• [Assignment]: From the line containing "You are a GUI" through the last line of the records below, output every line exactly as it appears, but leave out the pictures.

Records from a data source
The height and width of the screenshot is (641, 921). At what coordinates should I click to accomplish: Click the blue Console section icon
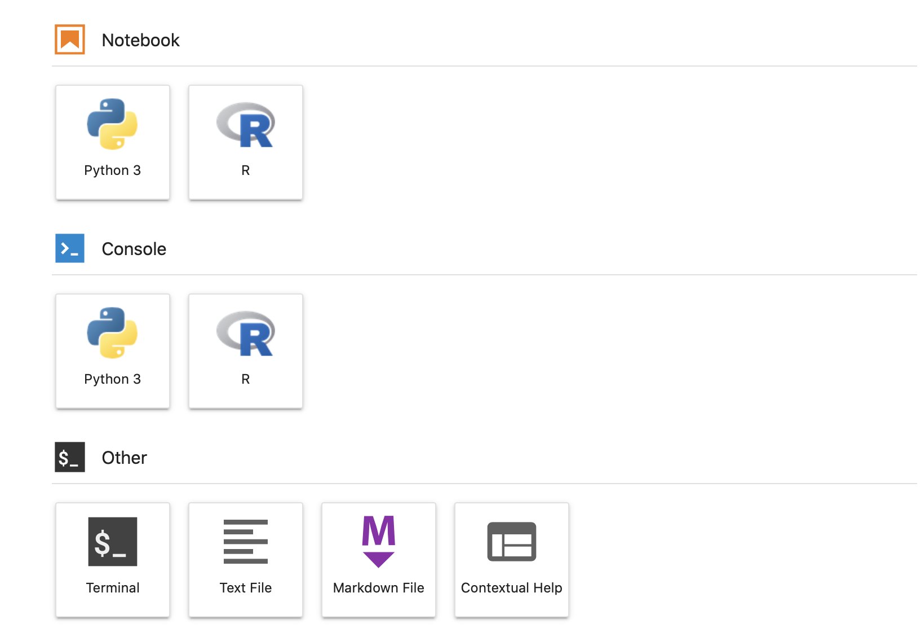point(69,248)
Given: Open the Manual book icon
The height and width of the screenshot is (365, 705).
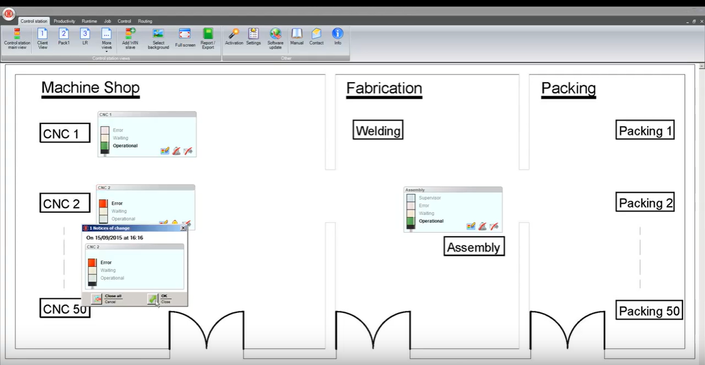Looking at the screenshot, I should pos(297,37).
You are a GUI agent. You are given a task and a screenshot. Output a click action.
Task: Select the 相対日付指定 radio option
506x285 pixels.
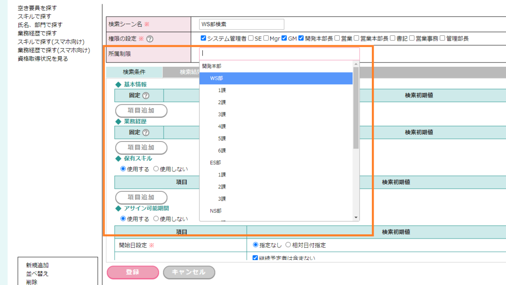click(x=288, y=245)
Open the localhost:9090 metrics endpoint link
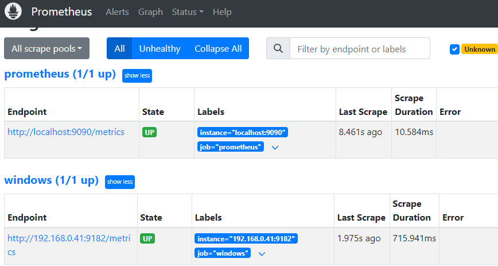This screenshot has width=498, height=266. [x=66, y=132]
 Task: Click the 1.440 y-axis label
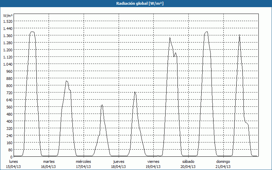pyautogui.click(x=7, y=28)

• [Task solution]:
You are a GUI agent. You are given a task and a screenshot. Output a click action.
Task: Select the 相対日付指定 radio option
506x285 pixels.
click(x=288, y=245)
Open the localhost:9090 metrics endpoint link
This screenshot has width=498, height=266. [x=66, y=132]
 Task: Click the 1.440 y-axis label
pyautogui.click(x=7, y=28)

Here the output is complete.